= Sağlanan metin =
************
Aklını kullanmasını bilen kimse, nice örneklerini gördüğü bu olayı bizzat yaşamadan önce hayatına bir çeki düzen verir. Nefsine esir olmaktan kurtulmaya bakar. İstek ve arzularını frenlemeye çalışır.
- “Ey iman edenler! Mallarınız ve çocuklarınız sizi Allah’ı anmaktan alıkoymasın. Kim bunu yaparsa, işte onlar ziyana uğrayanlardır.
Herhangi birinize ölüm gelip de: ‘Rabbim, ne olur, ölümümü biraz geciktirsen de, sadaka verip iyilik edenlerden olsam!’ demeden önce, size verdiğimiz rızıktan harcayın.
Allah eceli gelen bir kimseyi geri bırakmaz. Allah bütün yaptıklarınızdan haberdârdır.” (Münâfikûn sûresi (63), 9-11)
Dünyada insanı en fazla malı ve çocukları meşgul eder. Doyma bilmeyen nefis aza kanaat etmez, daha fazla kazanmak ister. Dünya hayatının meyvası olan çocuklarını daha rahat yaşatmak ve onları kimseye muhtaç etmemek için didinip durur. Aslında mal kazanmak, çocuk sahibi olmak ve onları kimseye muhtaç etmemek kötü bir şey değildir. Zira zengin olmayı, çoluğa çocuğa karışmayı dinimiz tavsiye eder. Kötü olan, ölçüyü kaçırmak, çok kazanma hırsıyla, çocuklarını rahat yaşatma arzusuyla ibadetlerini ihmâl etmek, malım mülküm azalır düşüncesiyle Allah’ın emrettiği harcamaları yapmamaktır. Bu duruma düşenler, dünya hayatını boşa geçirmiş, neticede zarar etmiş olurlar.
Çeşitli zaafları sebebiyle görevlerini ihmâl eden insanoğlu, ölüm gelip çatınca aklı başına gelir. Yapamadığı görevleri hatırlar. İhmâli yüzünden kaybedeceği sonsuz bir hayatı ve hesapsız nimetleri düşünerek pişmanlık duyar. Yeniden hayata dönmeyi, biraz daha yaşayıp yapamadığı ibadetleri yapmayı, açıklarını kapamayı arzu eder. Fakat ilâhî kanun gereği bu şans hiç kimseye verilmez.
Gerçek bu olduğuna göre, hiçbir zevk ve menfaat insana Allah’ı ve O’nun rızâsını kazandıracak olan dinî ve insânî görevlerini unutturmamalıdır.
************
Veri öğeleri
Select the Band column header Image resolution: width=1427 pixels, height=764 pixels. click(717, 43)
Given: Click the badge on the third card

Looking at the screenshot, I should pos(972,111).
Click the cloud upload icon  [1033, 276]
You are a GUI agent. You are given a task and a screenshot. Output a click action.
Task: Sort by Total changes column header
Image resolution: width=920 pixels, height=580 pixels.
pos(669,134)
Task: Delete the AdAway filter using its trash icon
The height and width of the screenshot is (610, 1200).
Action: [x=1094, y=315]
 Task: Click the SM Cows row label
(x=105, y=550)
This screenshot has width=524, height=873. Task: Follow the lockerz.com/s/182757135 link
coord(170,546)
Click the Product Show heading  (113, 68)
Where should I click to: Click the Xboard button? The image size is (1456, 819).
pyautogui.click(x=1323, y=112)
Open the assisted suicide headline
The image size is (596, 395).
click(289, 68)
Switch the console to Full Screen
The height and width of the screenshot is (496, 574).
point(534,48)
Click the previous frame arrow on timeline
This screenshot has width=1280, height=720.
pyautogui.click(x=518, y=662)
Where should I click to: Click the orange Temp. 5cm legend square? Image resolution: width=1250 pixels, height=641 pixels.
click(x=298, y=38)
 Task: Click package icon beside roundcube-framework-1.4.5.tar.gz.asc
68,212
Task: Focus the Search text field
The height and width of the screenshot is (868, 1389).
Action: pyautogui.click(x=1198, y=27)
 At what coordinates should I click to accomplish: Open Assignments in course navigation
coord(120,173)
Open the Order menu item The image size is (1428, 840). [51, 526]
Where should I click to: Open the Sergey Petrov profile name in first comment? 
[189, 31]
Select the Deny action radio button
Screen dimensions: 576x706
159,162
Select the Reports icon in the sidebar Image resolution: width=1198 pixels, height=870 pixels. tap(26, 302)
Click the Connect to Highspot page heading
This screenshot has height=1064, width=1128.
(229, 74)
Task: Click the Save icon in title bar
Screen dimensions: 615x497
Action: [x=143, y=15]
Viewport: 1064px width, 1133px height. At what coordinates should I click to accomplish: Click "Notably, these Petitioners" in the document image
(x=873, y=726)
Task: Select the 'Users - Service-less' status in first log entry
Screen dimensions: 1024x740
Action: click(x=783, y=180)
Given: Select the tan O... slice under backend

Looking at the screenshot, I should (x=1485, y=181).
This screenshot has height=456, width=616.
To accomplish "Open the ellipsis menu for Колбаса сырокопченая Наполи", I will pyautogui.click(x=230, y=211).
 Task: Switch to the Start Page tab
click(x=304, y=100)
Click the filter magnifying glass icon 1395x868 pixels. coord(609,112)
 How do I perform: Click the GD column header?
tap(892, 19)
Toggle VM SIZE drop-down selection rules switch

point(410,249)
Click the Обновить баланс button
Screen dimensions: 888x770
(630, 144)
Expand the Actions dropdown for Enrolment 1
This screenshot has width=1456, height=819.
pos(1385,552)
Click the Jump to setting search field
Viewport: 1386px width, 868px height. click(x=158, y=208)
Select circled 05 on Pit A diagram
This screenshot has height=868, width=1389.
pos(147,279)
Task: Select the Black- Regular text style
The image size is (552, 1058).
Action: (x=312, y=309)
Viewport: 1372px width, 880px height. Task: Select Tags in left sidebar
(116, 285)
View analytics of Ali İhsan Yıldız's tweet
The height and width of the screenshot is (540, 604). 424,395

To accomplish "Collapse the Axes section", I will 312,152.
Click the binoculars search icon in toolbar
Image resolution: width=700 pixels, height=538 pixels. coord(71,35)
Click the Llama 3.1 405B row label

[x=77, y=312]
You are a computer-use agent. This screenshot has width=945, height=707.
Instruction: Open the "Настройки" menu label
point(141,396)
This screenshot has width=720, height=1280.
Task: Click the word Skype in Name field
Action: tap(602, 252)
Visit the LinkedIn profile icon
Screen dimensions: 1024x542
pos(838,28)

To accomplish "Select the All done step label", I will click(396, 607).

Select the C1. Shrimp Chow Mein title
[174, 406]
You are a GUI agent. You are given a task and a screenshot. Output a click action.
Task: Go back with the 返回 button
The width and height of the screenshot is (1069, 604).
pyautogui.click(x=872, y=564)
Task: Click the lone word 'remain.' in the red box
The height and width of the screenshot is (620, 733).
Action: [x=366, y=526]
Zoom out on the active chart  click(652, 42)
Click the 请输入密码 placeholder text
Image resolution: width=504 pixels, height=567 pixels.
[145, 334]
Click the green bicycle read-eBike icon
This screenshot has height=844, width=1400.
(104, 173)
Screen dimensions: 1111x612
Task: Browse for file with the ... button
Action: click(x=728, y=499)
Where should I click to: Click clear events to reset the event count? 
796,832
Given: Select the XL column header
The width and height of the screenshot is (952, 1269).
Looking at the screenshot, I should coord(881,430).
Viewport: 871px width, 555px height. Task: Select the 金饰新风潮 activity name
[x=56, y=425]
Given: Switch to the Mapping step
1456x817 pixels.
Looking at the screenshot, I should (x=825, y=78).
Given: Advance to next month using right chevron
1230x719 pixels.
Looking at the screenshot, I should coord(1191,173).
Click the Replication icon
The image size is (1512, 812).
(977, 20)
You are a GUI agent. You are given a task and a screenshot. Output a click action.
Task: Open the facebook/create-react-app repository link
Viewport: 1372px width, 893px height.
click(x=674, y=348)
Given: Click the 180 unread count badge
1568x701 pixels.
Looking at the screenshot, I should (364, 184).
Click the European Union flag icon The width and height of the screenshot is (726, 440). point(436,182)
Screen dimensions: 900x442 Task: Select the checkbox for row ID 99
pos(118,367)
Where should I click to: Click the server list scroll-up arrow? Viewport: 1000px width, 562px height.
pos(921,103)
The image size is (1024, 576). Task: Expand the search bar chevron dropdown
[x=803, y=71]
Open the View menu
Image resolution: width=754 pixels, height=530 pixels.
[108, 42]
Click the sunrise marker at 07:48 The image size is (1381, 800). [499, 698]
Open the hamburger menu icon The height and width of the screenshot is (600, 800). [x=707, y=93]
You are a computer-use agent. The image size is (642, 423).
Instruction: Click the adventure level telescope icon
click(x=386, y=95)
************
= Görev ayrıntıları =
Ölüm ve dünya malı hakkındaki metni son cümlesinden sonra sürdürün. Yukarıdaki satırlara gerek yoktur.

= Beklenen cevap =
- “Nihayet o müşriklerden birine ölüm gelip çatınca:
Rabbim, der. Ne olur beni dünyaya geri gönder. Ömrümü boşa geçirdiğim dünyada iyi işler yapayım.
Hayır, hayır. Onun bu söyledikleri boş lâftan ibarettir. Tekrar dirilecekleri güne kadar onların önlerinde bir engel vardır, geri dönemezler.
Sûra üflendiği zaman artık aralarında soy sop ilişkisi kalmaz. Birbirlerinin hâlini de sormazlar.
Kimin yaptığı iyilikler ağır basarsa, işte onlar kurtuluşa erenlerdir.
Kimin yaptıkları da hafif gelirse, işte onlar zarara uğrayanlardır. Onlar cehennemde devamlı kalacaklardır.
Bunların yüzlerini ateş yalar da, dişleri sırıtır kalır.
Allah Teâlâ onlara:
- “Benim âyetlerim size okunurdu da, siz onları yalanlardınız, değil mi?” der.
Derler ki:
- Rabbimiz! Azgınlığımız bizleri altetti. Biz sapıklık içinde kalmış bir kavim olduk.
Rabbimiz! Ne olur, bizi buradan çıkar! Eğer tekrar önceki hâlimize dönersek, kendimize zulmetmiş oluruz.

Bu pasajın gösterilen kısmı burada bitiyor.